The idea was simple enough—to use technology to make B2B cross-border payments simpler and cheaper. The execution? Not so straightforward.
But they made it happen. And in just a few years, the team went from café owners to the founders of a fintech giant with the potential to disrupt the global financial system.
Airwallex's meteoric ascent has put Liu firmly in the spotlight, with the startup reaching unicorn status when she was just 28. The media are keen to paint her as a "female" fintech founder or a "young" unicorn founder. And while she admits that she's a "rare species", Liu eschews this characterisation, focusing on her work while quietly disproving the stereotypes .
In this fifth episode of Crazy Smart Asia, which chronicles the unexpected stories of Asia's disruptors, Liu talks to Gen.T editor Lee Williamson about vision, prejudice and values.

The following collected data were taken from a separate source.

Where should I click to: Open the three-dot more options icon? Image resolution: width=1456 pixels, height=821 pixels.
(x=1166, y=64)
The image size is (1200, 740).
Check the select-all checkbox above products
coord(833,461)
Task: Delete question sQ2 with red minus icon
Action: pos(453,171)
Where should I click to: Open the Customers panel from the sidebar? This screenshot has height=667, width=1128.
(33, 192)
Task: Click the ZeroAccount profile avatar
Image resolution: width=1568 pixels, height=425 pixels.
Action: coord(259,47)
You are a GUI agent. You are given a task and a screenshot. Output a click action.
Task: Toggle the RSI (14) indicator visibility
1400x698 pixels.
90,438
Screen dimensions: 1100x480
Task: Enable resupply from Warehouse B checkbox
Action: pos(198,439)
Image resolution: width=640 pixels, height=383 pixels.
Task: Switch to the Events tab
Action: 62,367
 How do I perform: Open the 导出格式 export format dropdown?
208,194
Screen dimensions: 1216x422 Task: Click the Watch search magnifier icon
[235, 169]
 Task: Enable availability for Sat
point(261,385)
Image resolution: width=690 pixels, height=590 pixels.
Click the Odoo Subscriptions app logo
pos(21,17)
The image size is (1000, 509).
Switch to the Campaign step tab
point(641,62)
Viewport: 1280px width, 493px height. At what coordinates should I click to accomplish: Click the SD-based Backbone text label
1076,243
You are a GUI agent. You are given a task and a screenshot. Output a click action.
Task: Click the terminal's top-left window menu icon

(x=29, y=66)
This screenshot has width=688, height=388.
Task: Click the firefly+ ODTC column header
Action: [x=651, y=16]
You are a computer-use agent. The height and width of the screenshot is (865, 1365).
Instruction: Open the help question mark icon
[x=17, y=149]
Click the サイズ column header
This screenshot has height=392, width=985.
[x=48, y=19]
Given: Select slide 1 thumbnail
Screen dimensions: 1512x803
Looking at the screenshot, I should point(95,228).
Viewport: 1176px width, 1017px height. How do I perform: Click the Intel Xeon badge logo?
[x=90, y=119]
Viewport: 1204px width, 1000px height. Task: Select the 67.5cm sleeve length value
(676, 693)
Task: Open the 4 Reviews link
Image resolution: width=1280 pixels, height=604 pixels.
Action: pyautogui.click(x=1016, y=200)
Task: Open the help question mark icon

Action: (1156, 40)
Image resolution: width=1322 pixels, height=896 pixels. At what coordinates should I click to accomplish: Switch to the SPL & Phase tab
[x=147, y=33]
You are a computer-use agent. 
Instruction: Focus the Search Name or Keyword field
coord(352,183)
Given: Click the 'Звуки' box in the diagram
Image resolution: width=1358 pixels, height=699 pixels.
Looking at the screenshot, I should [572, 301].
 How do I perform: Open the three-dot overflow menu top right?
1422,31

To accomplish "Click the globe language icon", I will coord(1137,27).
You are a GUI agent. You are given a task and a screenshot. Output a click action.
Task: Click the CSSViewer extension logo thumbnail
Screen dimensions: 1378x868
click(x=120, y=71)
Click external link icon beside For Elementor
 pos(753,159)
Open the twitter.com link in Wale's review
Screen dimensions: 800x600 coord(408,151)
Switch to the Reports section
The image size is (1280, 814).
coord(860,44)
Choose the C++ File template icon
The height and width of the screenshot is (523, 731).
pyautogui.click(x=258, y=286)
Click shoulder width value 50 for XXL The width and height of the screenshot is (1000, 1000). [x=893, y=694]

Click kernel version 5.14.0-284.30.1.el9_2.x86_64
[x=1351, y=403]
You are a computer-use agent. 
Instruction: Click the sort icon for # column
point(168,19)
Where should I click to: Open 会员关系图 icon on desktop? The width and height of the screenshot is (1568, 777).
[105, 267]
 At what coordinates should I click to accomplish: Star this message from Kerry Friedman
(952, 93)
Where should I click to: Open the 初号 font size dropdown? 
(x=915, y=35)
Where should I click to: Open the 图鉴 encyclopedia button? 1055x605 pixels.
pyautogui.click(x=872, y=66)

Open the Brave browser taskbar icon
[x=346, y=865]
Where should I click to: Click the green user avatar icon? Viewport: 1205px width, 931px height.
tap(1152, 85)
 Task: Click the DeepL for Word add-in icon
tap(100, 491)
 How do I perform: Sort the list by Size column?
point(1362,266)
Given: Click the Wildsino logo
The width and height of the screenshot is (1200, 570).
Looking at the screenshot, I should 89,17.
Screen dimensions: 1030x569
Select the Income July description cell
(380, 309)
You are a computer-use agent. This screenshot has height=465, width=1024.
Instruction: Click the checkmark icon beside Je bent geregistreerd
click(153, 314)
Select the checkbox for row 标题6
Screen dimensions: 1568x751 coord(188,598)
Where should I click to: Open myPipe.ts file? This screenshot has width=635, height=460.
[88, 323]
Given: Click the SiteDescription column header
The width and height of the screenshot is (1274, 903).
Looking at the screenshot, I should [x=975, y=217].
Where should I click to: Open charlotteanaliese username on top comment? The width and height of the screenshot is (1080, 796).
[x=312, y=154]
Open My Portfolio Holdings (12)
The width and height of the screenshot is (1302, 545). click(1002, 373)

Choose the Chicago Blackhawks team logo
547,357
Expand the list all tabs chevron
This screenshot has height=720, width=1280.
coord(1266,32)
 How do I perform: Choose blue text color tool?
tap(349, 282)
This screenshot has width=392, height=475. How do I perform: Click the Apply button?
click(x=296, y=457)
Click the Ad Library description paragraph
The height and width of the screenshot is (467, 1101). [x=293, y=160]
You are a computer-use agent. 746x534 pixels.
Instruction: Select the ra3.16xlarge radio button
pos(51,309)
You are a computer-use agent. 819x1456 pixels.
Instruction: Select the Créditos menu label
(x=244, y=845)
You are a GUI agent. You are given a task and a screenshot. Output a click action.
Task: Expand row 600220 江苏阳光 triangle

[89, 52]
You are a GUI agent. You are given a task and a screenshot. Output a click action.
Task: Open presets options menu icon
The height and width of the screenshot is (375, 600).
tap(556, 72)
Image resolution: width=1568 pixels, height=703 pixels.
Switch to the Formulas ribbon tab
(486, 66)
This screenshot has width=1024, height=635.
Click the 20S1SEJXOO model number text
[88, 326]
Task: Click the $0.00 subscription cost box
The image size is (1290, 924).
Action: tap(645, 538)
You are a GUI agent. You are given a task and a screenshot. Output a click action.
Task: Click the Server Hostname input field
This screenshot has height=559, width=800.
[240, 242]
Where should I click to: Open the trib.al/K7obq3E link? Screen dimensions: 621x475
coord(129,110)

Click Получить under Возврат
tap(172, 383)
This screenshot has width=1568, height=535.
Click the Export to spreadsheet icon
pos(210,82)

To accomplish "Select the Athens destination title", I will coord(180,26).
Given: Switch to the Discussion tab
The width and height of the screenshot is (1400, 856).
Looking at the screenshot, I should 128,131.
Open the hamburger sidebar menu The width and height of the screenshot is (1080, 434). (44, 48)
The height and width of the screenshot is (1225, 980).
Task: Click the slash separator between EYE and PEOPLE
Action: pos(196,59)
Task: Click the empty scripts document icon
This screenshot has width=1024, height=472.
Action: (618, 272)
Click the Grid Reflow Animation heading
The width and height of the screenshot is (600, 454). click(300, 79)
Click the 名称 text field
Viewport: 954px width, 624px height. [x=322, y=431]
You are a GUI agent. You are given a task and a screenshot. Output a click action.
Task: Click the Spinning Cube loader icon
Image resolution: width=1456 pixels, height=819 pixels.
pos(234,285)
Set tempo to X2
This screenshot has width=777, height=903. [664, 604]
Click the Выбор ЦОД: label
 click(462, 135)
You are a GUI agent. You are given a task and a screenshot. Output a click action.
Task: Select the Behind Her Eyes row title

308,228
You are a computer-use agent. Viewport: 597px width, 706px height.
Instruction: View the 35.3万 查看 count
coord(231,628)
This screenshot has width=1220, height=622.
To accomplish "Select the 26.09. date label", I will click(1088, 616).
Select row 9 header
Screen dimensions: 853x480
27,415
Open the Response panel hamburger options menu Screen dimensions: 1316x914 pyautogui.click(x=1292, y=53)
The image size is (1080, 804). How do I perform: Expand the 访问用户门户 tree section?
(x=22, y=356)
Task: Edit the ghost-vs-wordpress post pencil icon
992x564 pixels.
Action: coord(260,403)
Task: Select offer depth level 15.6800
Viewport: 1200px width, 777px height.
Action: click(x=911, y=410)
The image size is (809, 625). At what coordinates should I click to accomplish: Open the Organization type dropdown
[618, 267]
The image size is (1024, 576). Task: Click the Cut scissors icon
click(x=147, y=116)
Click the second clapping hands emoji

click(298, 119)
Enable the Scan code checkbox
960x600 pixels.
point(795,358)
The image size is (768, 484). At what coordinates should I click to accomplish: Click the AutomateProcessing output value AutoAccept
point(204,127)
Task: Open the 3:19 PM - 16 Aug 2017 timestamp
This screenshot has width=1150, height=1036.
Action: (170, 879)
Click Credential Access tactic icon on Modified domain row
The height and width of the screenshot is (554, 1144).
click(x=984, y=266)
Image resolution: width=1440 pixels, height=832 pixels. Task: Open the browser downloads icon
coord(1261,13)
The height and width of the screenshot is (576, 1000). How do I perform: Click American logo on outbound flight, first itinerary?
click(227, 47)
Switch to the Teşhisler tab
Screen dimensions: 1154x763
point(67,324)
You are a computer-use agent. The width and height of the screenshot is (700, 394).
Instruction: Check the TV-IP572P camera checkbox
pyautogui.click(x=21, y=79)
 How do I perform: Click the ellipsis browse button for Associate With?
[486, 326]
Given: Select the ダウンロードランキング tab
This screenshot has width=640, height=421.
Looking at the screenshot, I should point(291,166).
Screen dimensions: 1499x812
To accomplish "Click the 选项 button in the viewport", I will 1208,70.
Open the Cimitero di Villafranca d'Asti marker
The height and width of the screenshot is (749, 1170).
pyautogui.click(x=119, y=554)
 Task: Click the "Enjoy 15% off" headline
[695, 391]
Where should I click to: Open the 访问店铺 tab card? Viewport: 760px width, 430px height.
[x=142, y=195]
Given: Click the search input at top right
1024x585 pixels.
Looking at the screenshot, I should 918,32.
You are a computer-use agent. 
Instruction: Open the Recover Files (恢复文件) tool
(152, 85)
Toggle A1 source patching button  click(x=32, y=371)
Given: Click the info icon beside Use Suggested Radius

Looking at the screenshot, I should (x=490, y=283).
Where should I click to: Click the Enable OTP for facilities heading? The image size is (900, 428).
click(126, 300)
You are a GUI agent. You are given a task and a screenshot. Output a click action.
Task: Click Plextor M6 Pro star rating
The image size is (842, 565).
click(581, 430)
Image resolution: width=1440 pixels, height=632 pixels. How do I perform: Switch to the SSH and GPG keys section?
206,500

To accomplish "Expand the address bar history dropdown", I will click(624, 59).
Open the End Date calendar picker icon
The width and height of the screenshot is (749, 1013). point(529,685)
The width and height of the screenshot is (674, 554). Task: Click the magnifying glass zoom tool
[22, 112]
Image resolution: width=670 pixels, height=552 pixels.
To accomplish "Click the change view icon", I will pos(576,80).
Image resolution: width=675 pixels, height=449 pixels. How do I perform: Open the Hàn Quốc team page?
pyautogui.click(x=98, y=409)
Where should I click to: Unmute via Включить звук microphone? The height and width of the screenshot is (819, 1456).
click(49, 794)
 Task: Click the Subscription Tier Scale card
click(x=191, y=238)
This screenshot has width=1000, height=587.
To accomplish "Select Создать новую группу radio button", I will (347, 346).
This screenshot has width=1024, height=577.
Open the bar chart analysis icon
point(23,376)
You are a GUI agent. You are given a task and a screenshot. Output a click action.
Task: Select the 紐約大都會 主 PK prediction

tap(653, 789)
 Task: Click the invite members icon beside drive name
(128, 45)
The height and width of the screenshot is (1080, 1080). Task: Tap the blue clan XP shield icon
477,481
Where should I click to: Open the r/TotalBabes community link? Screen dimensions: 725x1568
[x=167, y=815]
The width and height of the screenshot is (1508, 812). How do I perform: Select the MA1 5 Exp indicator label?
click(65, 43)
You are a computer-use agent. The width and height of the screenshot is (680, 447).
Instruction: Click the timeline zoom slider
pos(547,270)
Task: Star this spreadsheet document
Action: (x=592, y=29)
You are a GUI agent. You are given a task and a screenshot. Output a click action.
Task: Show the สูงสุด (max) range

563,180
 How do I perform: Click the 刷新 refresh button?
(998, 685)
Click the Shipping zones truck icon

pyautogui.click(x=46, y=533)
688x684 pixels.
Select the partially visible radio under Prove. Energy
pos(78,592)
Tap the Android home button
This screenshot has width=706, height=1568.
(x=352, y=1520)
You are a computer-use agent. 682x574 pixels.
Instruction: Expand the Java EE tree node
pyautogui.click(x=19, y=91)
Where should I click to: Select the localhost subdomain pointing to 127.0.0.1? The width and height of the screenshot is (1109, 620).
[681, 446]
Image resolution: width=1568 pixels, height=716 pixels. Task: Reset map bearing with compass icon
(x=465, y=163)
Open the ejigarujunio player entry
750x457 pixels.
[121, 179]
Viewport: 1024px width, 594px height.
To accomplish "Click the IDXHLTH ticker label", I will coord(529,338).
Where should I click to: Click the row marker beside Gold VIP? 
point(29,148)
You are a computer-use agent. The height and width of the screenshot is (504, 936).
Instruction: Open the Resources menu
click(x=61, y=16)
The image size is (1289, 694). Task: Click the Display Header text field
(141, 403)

On Age As A Perceived Barrier
"Jack [Zhang] used to tell me I need to look more mature. I'm like, ‘Jack, this is just how I look. I can put on make-up, I can dress more formally, but I'm still going to look like I'm in my mid-20s.'"
On Knowing When To Pivot
"The most important decision we made was to throw that [first] product in the bin and start over. This was around nine or 12 months into the inception of Airwallex. It was a very hard decision, but we thought, 'This is something we have to do in order to survive and make it work.'"
"We had a vision and we stuck to it. I think we are still the same company we were five years ago, in terms of goals and ambition. Even back then, when we were a four- or five-person team, we had very ambitious goals. We were sitting in a bank and telling them we're going to be trading US$1 billion in a year. We've had a whole bunch of crises and difficulties along the way, but we came out stronger at the other end. That vision was really what made us stick through the whole process."
And Sticking To That Vision
"I've met quite a few founders who decided to change their direction based on what's popular in the market, or what the VCs are looking for, to get the right investments or to appear more attractive in the media and draw attention to their business. I think that strategically, that's always temporary. Whatever you do has to be longer-term than that."
"People think there is some sort of secret to fundraising. I don't think there is. It's really about what you're doing and how well you know your stuff, as well as the chemistry between investors and founders. I think confidence makes so much difference, too. But at the end of the day, investors look for returns, so how quickly you can grow and how big you can grow will make a lot of difference. Really thinking from the investor's perspective is helpful—they have to be interested in the industry before they will talk to you. If they're not interested in the industry to start with, the conversation isn’t going to go anywhere, even if you spend hours telling them that it’s something with a lot of potential."
On Navigating A Male-Dominated Industry
"I want to inspire other women in my business, and others in the industry, to not always think that as females we have to live up to any male standards or anything like that. I mean, it's always a complementary skill set that females bring to startups."
ON NOT FITTING THE STEREOTYPE
"A lot of times when people meet me, they don't think I’m a tech founder. I wonder why? Do all tech founders have to look a certain way or do they have to be like Steve Jobs? I’m a rare species, apparently."